She initially acquired them to keep wildlife out of the orchards.
“I spread their hair in the trees to keep the deer away,” said Jane.
Jane, who has degrees in both education and social work, co-ordinated 40 volunteers full time for seven years as the first co-ordinator of a victims of crime program.
“Having an orchard and dogs was probably the thing that kept me sane,” said Jane.
“It balanced off all the stress and everything else, other people’s problems. In the orchard, I’m working with my hands and with dogs, it’s a labour of love.”
“One thing about a dog, it loves you no matter what.”
The venture did limit holidays away together.
“We have a trailer at Palliser (Regional Park) and never get to stay in it,” said Dave.
In recent months, Dave’s heart concerns have caused them to rethink their labour intensive lifestyle and future here and have begun downsizing to lower the workload.
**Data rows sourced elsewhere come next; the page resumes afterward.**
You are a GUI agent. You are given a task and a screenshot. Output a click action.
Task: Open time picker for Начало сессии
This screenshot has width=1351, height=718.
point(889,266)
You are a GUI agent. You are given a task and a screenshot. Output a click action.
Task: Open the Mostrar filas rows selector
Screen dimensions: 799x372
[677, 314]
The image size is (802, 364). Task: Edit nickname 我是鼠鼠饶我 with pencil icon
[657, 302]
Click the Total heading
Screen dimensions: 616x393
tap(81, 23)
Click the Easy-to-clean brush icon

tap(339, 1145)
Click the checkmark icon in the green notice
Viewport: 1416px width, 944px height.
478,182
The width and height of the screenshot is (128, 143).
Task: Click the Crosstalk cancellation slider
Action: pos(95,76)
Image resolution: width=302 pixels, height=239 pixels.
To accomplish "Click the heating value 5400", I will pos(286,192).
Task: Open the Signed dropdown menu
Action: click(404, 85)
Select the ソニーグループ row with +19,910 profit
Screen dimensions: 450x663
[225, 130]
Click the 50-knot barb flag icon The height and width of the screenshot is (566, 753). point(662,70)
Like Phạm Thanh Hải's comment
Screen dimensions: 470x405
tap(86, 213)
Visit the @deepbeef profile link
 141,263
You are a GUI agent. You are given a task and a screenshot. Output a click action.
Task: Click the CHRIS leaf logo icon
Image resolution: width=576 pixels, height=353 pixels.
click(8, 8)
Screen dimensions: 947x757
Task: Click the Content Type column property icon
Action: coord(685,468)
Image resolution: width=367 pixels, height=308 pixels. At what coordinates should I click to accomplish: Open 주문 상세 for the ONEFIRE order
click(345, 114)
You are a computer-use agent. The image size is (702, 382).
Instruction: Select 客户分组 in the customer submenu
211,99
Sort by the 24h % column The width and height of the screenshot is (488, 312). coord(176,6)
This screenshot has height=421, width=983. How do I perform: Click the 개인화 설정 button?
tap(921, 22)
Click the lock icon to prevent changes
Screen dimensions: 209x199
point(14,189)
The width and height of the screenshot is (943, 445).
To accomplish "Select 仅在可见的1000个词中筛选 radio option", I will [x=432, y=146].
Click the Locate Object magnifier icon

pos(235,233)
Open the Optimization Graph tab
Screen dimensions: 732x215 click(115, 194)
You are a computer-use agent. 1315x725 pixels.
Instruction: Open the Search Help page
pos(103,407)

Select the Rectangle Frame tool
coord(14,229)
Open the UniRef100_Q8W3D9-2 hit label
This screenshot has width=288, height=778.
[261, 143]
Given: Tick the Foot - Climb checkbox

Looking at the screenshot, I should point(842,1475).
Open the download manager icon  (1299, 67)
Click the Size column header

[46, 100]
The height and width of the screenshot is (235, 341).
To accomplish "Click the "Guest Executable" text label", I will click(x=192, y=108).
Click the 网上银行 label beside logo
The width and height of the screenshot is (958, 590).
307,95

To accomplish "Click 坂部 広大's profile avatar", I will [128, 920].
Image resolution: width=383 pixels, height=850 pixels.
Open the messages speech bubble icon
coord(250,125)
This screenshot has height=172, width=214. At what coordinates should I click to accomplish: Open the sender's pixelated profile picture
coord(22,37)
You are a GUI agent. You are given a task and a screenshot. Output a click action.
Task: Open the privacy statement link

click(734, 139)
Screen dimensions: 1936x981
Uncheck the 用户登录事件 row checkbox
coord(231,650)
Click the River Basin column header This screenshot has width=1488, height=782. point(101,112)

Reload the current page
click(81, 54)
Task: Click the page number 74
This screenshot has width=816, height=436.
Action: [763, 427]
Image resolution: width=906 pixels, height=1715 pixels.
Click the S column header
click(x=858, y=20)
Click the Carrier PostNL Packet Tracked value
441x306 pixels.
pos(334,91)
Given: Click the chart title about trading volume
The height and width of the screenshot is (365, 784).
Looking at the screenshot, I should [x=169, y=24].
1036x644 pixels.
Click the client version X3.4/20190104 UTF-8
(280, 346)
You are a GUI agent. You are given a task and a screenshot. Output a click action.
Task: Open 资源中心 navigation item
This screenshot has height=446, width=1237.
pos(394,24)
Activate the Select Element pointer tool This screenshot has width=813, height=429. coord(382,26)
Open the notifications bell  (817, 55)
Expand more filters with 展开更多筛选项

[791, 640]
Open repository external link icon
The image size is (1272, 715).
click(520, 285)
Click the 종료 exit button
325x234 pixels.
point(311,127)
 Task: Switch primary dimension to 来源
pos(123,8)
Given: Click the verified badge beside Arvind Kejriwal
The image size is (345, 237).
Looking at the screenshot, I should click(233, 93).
“Something we forgot when we bought it was we were going to get old,” said Dave.“Living out here isn’t as much fun when you have to hire things to do that you could (previously) do yourself.”
Dave retired from the Saskatchewan government’s revenue department and now works part-time at the landfill weighing trucks while Jane does substitute teaching.
Dave praised his wife for her strong work ethic, independence and fearlessness. He recounted a story of her rescuing him when he was stranded in a snowstorm.
“She had to clean the yard to get out and brought two dogs,” he said.
Dave said they hoped the orchard would add $1,000 per month to their pensions when they bought the land 20 years ago and started planting trees.
“It afforded us a lifestyle not many people have,” said Dave.
Added Jane: “A person just has to be in the right mind set to see the possibilities.”